* **What is needed**: Return the records unchanged from their beginning through the line that contains "(x=19, y=65)", and leave the pictures out of your answer.

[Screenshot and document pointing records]

-- -- --

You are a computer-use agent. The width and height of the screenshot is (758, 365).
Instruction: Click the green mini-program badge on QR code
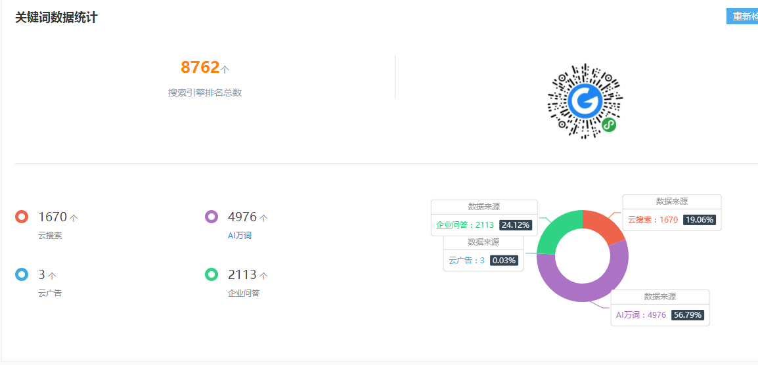coord(609,125)
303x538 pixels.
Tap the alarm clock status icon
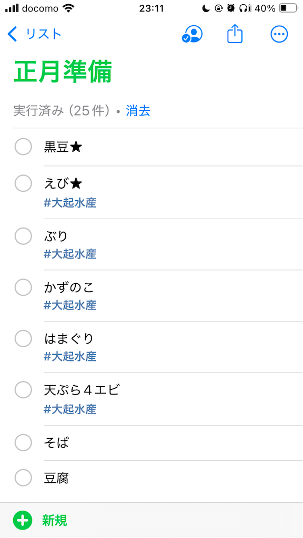coord(231,8)
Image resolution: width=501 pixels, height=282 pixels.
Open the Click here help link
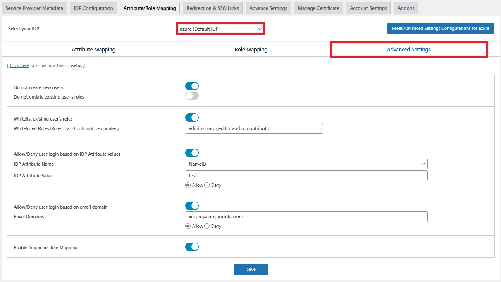(x=19, y=65)
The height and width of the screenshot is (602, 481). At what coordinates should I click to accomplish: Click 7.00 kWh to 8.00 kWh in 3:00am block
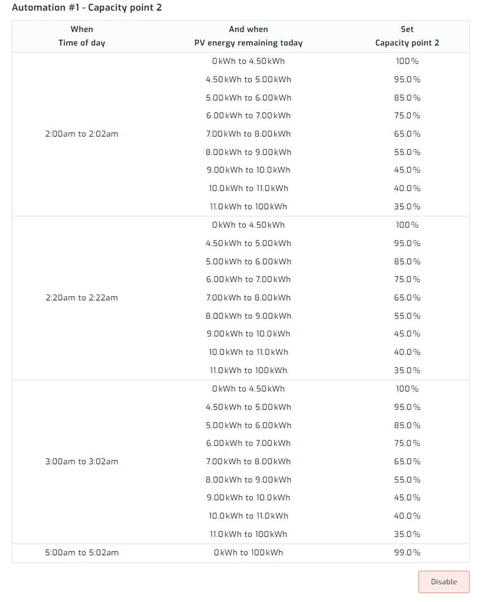(x=248, y=462)
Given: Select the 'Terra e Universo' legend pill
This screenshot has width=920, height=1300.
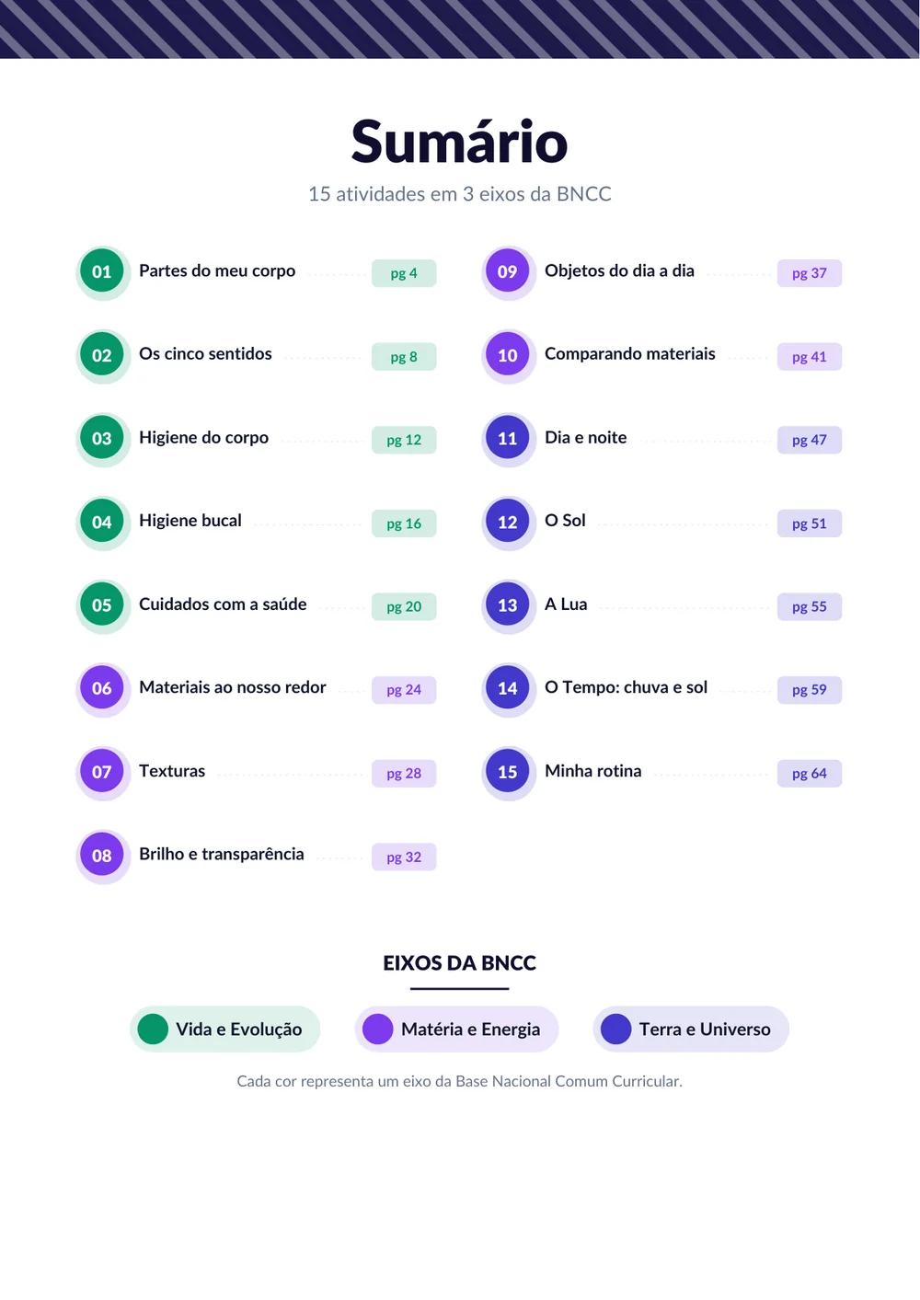Looking at the screenshot, I should click(x=691, y=1029).
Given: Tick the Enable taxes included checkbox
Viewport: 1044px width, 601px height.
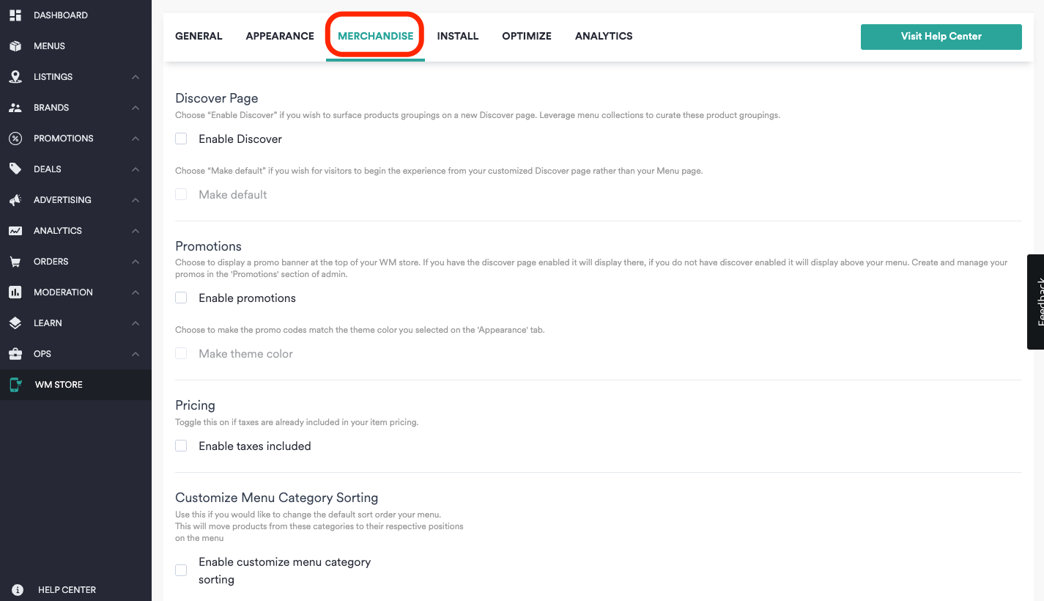Looking at the screenshot, I should tap(181, 446).

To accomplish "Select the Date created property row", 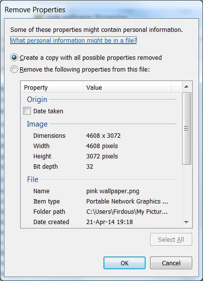I will click(x=101, y=222).

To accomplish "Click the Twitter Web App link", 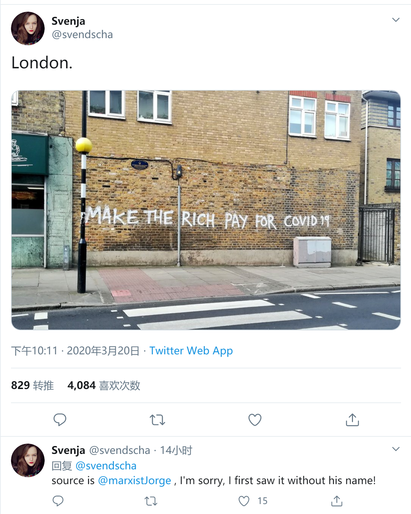I will coord(191,351).
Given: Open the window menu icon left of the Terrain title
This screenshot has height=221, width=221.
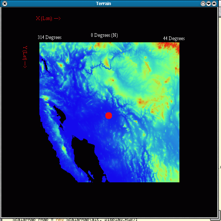Looking at the screenshot, I should pos(4,3).
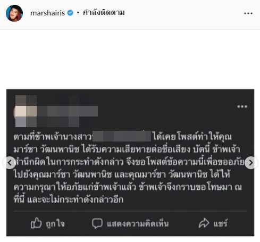
Task: Click the blue verified badge
Action: click(70, 13)
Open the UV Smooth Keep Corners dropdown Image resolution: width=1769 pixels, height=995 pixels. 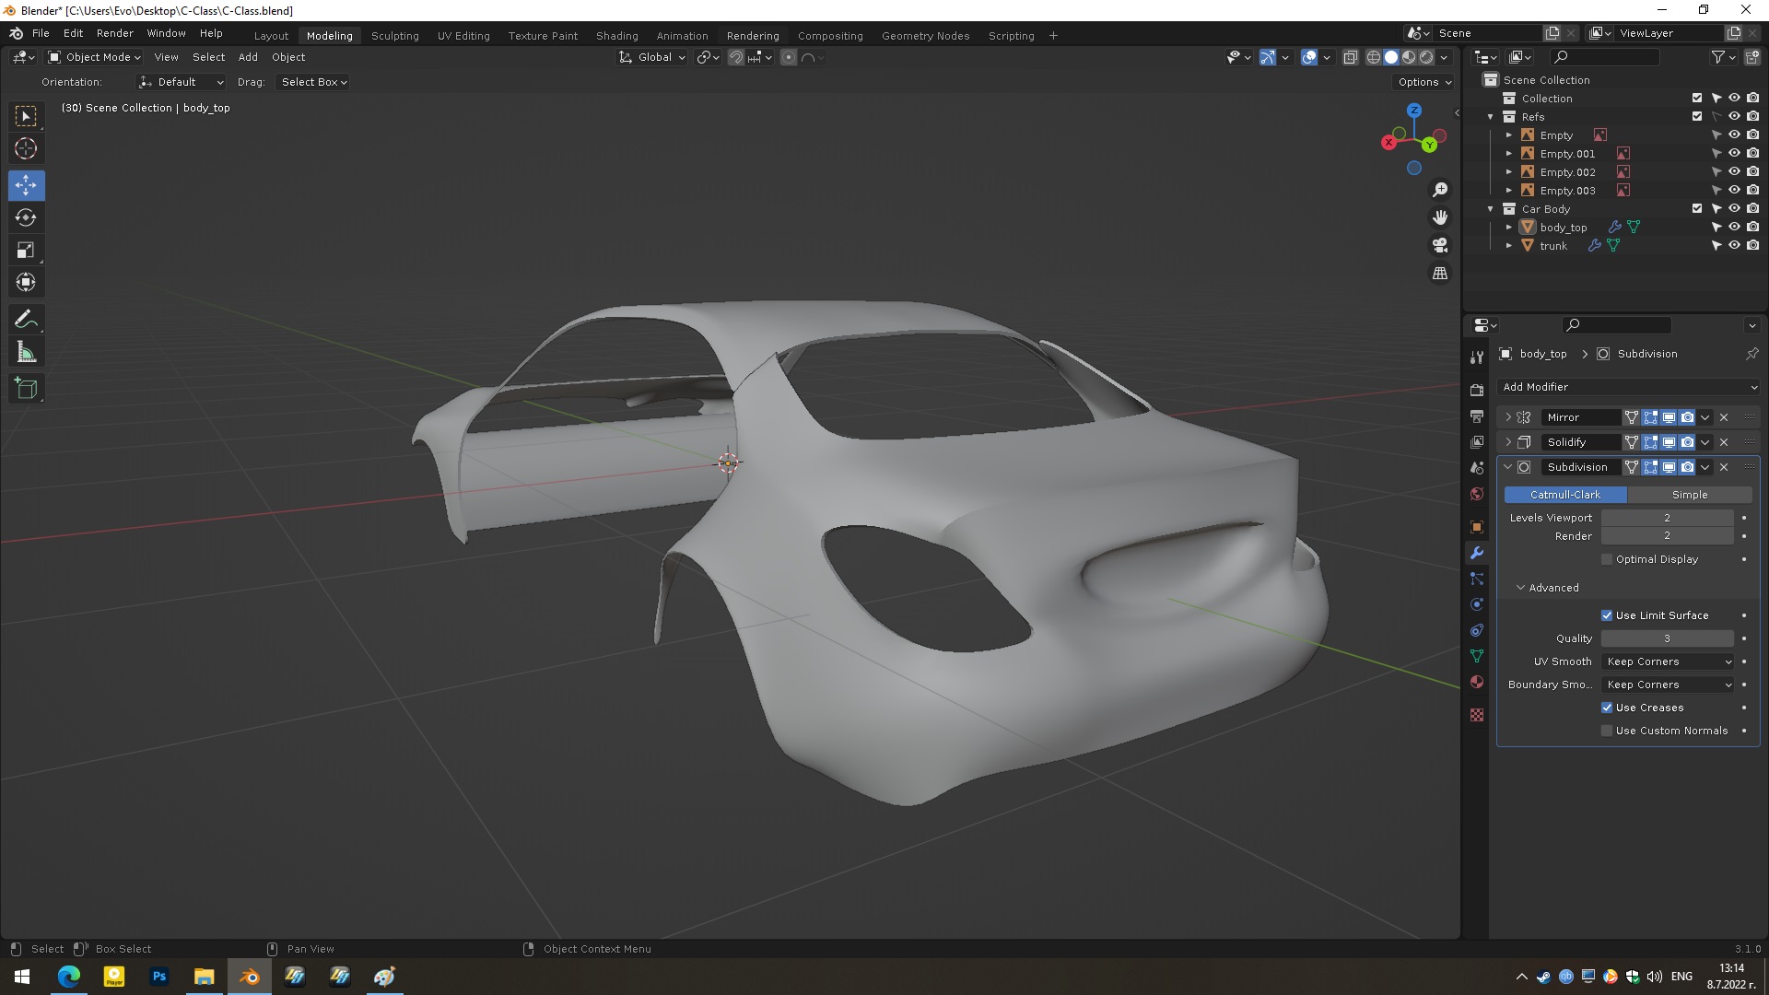point(1668,661)
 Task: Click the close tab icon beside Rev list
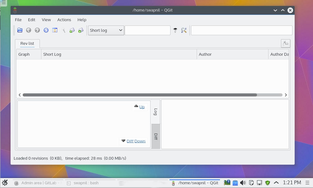(x=285, y=43)
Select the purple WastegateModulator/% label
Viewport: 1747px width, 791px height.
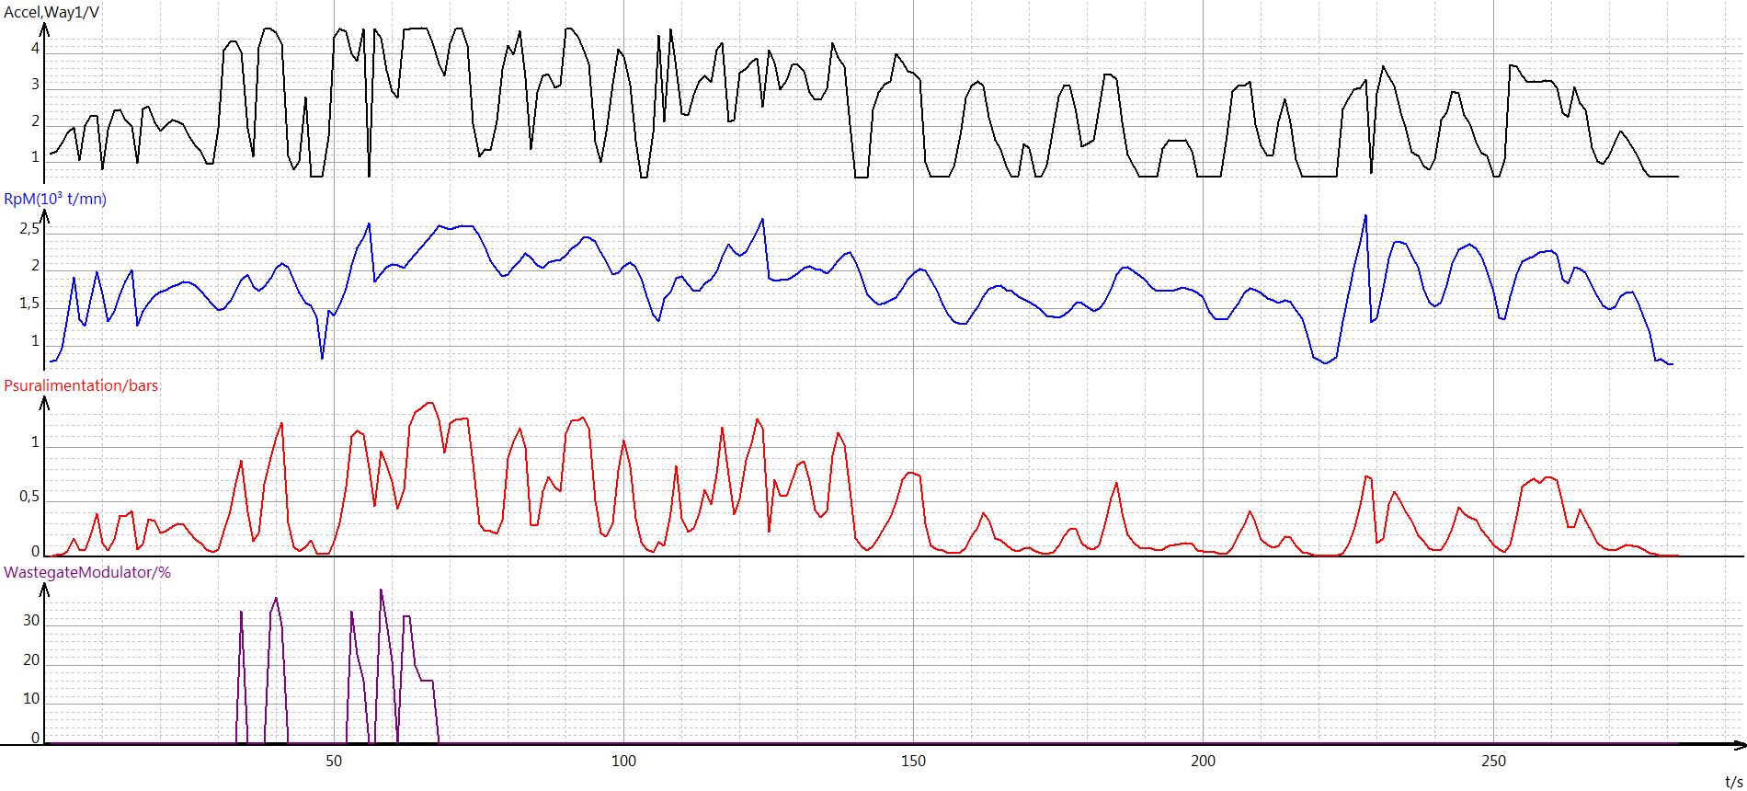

-- -- --

* **Exercise response**:
You are a computer-use agent. The width and height of the screenshot is (758, 365).
Instruction: Click the green mini-program badge on QR code
coord(609,125)
303x538 pixels.
Tap the alarm clock status icon
coord(231,8)
Image resolution: width=501 pixels, height=282 pixels.
Open the Click here help link
(x=19, y=65)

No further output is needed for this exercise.